▶ What to work on
1 > Extract from the forum answer about defining custom dataset features the passage starting at "I know this" and ending at "I resolved error.", copying it word for word.
2 > Continue the forum answer about defining custom dataset features from the point where it stops.

▶ Text provided
-*-
I know this is very old question but still answering it. When I got same error I came here but not resolved error from this thread. After review few notebooks I resolved error.
Try this:
from datasets import Features, Sequence, ClassLabel, Value, Array2D, Array3D
# we need to define custom features
features = Features({
'pixel_values': Array3D(dtype="float32", shape=(3, 224, 224)),
'input_ids': Sequence(feature=Value(dtype='int64')),
'attention_mask': Sequence(Value(dtype='int64')),
'bbox': Array2D(dtype="int64", shape=(512, 4)),
# 'labels': ClassLabel(num_classes=len(labels), names=labels),
'labels':Sequence(ClassLabel(names=label_list)),
})
-*-
▶ Dataset records
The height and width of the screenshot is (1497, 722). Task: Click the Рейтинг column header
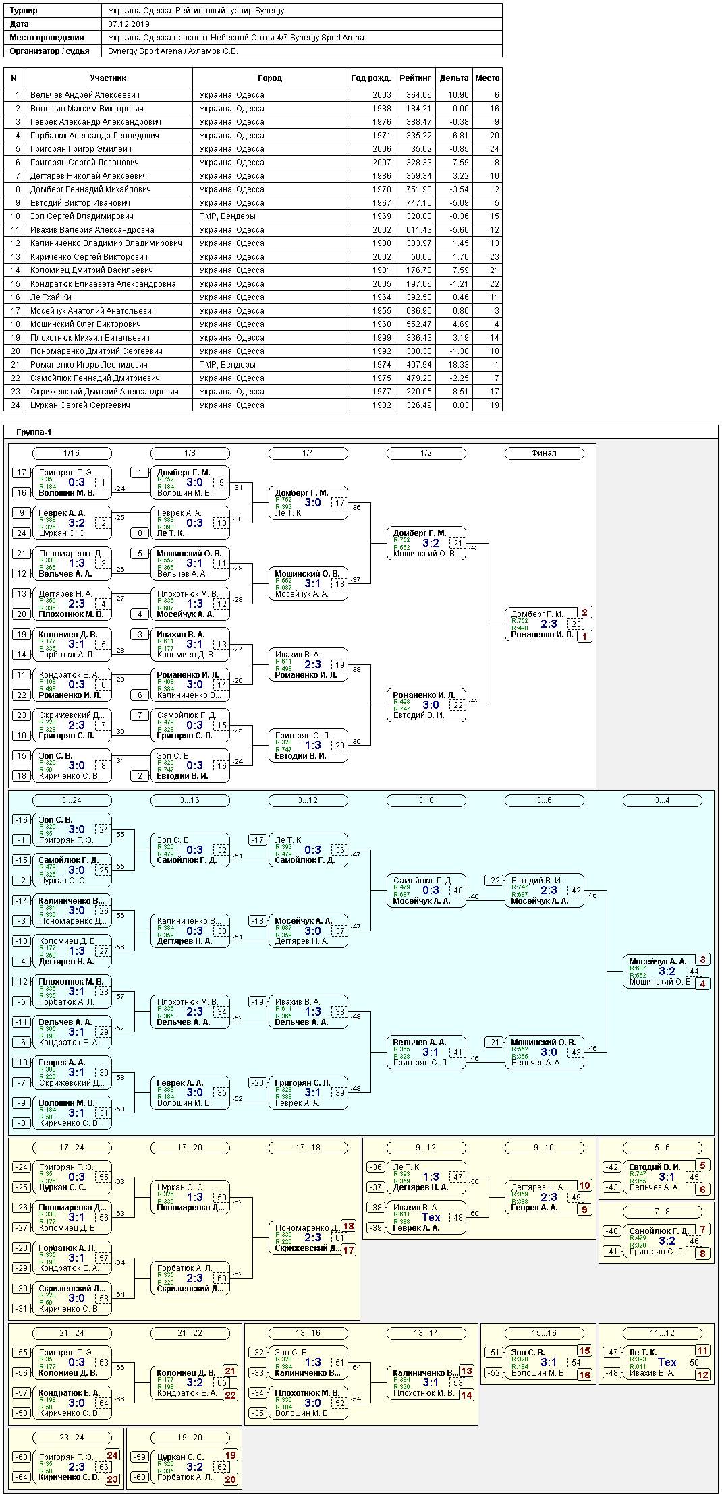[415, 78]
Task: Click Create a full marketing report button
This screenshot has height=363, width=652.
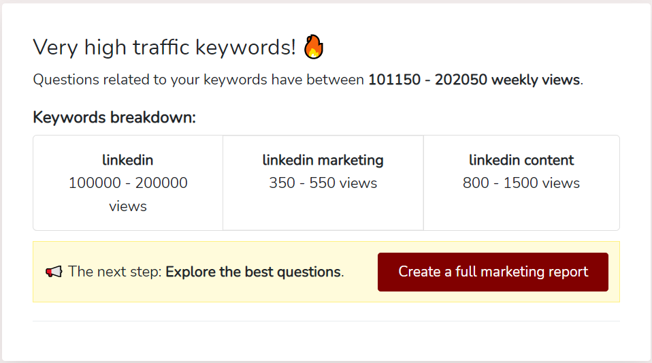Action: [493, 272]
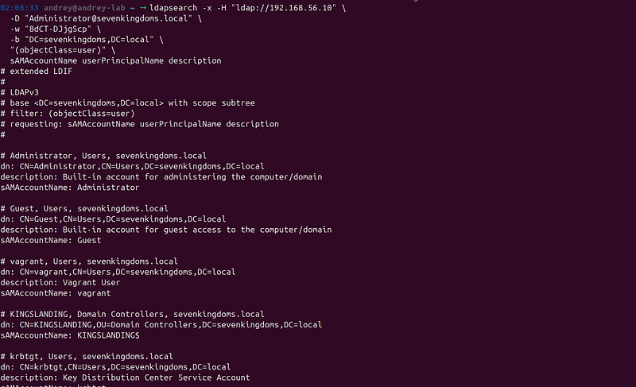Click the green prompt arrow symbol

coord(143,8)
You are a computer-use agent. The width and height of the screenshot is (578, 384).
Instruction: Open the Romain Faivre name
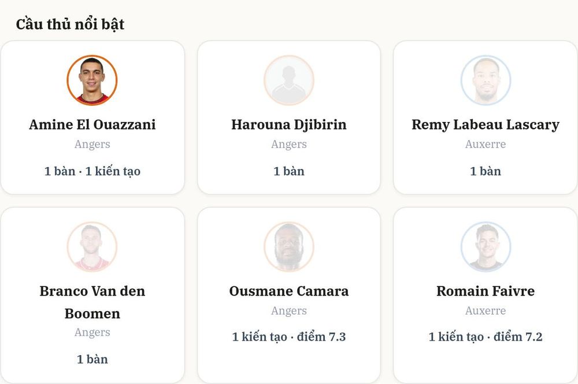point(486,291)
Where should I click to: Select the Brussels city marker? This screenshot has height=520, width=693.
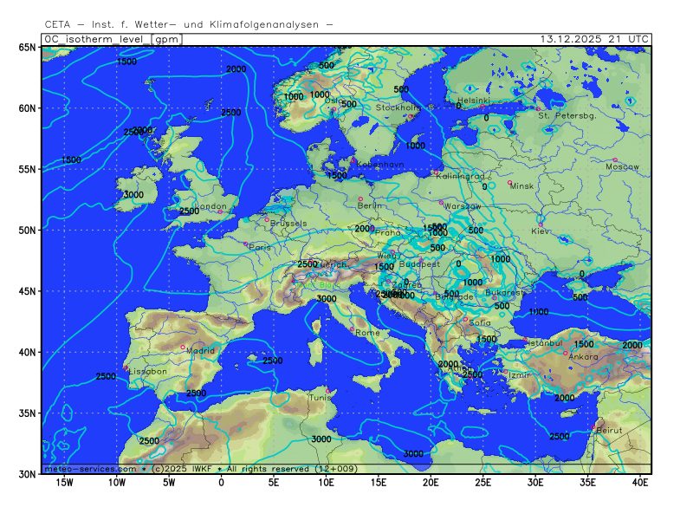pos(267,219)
-*-
▶ In response
1 >
I know this is very old question but still answering it. When I got same error I came here but not resolved error from this thread. After review few notebooks I resolved error.

2 >
def prepare_examples(examples):
images = [Image.open(path).convert("RGB").resize(size=(224,224)) for path in examples['image_path']]
words = examples[text_column_name]
boxes = examples[boxes_column_name]
word_labels = [[label2id[label]] for label in examples["label"]]
encoding = processor(images, words, boxes=boxes,word_labels=word_labels,
truncation=True, padding='max_length')
It worked for me. My labels were in string from the start so I used dict label2id
to convert string to number and storing into list. As I am using dict I am mentioning ClassLabel
in labels.